GM had to file for bankruptcy in 2009, Chrysler only survived with state aid, and Ford has also been in financial trouble several times. Of course, it was always the others who were to blame – lax protectionism, overly strict environmental regulations, the fragile economy, the hullabaloo in Washington. First it was the Japanese carmakers who upset the Big Three with their promise of quality, then the Koreans retaliated, and now there is fear of the Chinese threat. What had happened?

The brains behind the combustion engine had neither learned from the energy crisis nor taken climate change seriously, but instead had kept their slowly dying regular customers quiet with zero-sum leasing deals and cheaply produced trucks until the bird in the hand was no longer enough to survive and the dove on the roof had long since flown away.

Fifteen years after Tesla, more than a century after the first Detroit Electric Stromer and after a glut of clueless top managers, the realisation has finally taken hold in Dearborn, Warren and Auburn Hills that the planet can only be saved with a zero-emission offensive, especially since the unimaginative and loveless product range of the American manufacturers hardly makes a dent any more. Sedans, once the insignia of recovery, are now slow sellers even in the USA. With the exception of Lexus, the premium segment is firmly in the hands of the Europeans. Alternative technologies like the fuel cell are being developed elsewhere, pick-ups are a purely American phenomenon. Quite different are the SUVs and crossovers hyped worldwide, which would be a real hit as an export developed in Detroit if – yes, if – CO2-neutral drives at least promised ethical-moral absolution.

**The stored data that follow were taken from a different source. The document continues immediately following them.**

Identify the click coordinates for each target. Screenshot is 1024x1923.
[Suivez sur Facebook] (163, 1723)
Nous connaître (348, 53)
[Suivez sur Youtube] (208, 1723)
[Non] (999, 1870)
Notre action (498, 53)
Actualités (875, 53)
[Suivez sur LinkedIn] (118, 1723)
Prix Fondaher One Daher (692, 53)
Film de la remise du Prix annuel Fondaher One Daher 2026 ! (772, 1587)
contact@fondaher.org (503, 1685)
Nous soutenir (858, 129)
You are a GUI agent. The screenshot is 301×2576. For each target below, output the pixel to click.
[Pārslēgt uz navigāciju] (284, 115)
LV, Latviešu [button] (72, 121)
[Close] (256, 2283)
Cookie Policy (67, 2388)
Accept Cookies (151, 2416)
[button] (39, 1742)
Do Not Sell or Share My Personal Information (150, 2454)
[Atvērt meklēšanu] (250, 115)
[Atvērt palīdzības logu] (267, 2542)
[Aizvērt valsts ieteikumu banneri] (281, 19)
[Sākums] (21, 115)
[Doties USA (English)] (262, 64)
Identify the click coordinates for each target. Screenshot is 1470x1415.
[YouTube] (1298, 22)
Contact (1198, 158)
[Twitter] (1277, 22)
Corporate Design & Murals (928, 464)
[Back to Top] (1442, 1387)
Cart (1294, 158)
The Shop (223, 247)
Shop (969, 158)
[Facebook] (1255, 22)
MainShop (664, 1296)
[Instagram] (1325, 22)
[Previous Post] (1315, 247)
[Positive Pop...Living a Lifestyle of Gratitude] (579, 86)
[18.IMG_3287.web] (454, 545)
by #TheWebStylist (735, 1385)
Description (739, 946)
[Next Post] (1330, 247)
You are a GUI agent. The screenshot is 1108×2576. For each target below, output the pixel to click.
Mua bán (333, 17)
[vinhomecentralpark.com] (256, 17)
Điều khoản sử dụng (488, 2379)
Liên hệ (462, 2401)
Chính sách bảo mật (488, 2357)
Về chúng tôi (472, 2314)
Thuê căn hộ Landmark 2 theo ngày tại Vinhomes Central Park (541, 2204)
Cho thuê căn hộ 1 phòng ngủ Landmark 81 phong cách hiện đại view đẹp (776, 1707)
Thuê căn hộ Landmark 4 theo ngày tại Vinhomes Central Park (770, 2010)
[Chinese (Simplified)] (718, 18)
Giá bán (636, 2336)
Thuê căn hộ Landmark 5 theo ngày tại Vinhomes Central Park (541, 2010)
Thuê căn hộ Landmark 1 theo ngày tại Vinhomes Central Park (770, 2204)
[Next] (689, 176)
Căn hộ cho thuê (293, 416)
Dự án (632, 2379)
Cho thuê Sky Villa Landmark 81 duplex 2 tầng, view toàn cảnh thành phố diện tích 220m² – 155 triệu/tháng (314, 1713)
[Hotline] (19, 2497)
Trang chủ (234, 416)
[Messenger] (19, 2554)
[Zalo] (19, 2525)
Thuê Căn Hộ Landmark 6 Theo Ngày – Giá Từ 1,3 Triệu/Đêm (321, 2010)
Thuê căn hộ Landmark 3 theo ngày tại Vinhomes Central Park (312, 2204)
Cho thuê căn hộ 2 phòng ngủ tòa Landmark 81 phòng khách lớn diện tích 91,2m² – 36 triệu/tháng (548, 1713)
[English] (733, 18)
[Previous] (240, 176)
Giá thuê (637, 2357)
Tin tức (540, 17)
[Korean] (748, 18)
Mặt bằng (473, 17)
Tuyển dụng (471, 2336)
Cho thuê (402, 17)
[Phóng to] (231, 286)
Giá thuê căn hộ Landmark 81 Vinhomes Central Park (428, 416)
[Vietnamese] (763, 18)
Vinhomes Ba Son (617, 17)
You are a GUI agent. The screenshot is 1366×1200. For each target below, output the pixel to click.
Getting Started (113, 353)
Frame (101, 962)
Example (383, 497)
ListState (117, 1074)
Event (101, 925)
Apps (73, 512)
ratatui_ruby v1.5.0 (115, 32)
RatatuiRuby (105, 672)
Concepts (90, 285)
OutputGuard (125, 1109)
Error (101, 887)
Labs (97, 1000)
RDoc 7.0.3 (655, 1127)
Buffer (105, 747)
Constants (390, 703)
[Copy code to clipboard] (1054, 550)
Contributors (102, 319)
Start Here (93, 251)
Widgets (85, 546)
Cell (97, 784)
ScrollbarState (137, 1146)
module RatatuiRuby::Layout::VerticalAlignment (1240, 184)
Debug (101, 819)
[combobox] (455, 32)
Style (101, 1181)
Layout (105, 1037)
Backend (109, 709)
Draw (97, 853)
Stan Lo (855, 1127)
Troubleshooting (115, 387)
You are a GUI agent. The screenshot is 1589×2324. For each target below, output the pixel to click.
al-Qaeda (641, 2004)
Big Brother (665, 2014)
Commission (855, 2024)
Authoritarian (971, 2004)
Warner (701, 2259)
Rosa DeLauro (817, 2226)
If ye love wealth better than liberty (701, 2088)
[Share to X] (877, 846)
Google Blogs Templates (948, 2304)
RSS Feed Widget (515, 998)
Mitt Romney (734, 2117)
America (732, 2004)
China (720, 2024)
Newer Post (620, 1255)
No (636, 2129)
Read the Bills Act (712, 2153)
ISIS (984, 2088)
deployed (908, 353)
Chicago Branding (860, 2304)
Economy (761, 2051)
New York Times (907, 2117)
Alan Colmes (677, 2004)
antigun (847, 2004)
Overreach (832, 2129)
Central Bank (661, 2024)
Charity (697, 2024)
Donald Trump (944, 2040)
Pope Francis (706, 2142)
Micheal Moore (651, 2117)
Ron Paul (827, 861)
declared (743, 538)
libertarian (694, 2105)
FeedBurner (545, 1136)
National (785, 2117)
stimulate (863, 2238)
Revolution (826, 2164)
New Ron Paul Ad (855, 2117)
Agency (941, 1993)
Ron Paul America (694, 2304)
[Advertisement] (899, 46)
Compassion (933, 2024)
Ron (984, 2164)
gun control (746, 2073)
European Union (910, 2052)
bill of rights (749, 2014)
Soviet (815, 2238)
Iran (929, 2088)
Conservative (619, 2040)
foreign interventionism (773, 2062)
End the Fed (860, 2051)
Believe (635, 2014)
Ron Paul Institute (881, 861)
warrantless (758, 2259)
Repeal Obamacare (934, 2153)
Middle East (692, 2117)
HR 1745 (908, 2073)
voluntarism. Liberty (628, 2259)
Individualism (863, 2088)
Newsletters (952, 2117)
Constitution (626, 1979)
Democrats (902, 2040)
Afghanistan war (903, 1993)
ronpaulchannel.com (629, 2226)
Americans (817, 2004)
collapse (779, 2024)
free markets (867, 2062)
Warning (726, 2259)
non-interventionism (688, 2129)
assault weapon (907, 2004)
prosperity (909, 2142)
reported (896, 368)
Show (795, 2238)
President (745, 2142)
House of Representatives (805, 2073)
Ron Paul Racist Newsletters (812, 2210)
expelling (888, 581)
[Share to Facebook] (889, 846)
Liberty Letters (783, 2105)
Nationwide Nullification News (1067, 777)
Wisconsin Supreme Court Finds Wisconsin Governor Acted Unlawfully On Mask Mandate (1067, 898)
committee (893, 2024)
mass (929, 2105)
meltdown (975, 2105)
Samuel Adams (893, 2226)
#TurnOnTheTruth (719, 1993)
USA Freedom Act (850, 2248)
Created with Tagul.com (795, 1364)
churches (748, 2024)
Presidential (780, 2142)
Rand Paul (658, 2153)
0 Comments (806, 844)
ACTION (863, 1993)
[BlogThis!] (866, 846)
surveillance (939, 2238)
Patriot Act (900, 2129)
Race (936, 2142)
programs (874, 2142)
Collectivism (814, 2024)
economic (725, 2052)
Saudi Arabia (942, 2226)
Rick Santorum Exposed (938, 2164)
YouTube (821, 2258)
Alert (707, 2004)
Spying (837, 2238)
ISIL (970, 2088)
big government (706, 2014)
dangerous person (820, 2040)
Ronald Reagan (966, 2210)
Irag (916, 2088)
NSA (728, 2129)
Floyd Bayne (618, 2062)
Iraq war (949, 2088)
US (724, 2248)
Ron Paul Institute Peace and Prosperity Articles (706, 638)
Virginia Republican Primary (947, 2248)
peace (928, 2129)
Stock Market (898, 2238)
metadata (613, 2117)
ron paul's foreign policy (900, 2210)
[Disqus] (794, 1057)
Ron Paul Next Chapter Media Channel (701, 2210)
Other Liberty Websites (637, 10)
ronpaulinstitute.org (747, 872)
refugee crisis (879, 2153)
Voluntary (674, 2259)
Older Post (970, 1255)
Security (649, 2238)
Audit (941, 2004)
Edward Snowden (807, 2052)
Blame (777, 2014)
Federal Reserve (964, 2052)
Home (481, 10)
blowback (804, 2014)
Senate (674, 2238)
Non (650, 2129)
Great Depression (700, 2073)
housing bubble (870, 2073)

Chrysler, Jeep, Dodge and Ram now belong to Stellantis, which pulls the emissions strings from Europe. GM is once again fighting alone against all, with the old world currently just a blank spot on the map after the break-up of Opel. Ford has experimented to the hilt, bought and divested Jaguar after Aston Martin, made a mess of the Americanisation of Sierra and Scorpio, sacrificed Mercury for Lincoln, fallen for Mazda, flirted with VW, brought Jiangling on board and briefly flirted with Rivian.